Yet the stratification of ignorance was already beginning to grow more complex: amateurs with a passion for science were starting to gather in academies in the provinces, Paris and London, and reading accounts of papers given at scholarly institutions and the books published by their members. They were also able to keep abreast of the latest developments in gazettes. The members of such institutions at the turn of the century were doubtless curious about the history of the earth, what its interior was made of and how it had been shaped. However, it is difficult to measure the extent of this scientific elite and to find out whether artists, writers and political leaders asked the same questions.

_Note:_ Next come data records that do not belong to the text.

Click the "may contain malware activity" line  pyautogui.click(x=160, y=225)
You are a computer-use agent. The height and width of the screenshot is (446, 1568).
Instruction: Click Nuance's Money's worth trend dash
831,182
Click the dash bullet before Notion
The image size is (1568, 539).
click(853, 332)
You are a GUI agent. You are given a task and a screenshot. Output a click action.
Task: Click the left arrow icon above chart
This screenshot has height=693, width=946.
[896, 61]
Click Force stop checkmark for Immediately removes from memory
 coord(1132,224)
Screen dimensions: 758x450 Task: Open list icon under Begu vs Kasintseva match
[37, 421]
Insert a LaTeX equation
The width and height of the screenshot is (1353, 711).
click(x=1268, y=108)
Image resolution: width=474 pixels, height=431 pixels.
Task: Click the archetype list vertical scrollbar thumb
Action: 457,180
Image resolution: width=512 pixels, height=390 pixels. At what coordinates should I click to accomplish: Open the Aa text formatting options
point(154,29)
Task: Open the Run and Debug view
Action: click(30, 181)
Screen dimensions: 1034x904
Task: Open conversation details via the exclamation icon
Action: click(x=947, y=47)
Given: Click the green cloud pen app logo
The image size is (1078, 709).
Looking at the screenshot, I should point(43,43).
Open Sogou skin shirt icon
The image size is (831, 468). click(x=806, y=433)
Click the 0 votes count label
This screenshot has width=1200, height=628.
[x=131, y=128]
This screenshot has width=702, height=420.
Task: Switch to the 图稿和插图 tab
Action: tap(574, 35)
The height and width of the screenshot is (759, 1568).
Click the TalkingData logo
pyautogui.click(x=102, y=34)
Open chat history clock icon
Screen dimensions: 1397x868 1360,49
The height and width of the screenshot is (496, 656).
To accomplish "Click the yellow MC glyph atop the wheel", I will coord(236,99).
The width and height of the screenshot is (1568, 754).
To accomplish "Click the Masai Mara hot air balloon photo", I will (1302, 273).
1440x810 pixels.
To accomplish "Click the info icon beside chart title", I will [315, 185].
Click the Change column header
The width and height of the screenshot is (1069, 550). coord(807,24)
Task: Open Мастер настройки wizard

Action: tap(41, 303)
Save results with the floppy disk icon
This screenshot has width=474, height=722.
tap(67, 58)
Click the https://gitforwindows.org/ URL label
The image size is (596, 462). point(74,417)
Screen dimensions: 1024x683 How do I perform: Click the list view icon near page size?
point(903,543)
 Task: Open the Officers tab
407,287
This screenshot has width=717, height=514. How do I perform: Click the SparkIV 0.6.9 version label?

Working on the hypothesis that they most likely did, they must have been very confused by the clashing theories, incomplete experiments and inaccurate observations made by the scientists of the day! It is, however, fair to say that unlike half a century previously, most of the elite would now have been relatively comfortable with stepping back from the Biblical narrative and understanding that the earth’s morphology reflected a history that was hundreds of millennia old. This was a fundamental stage in overturning earlier representations of the earth.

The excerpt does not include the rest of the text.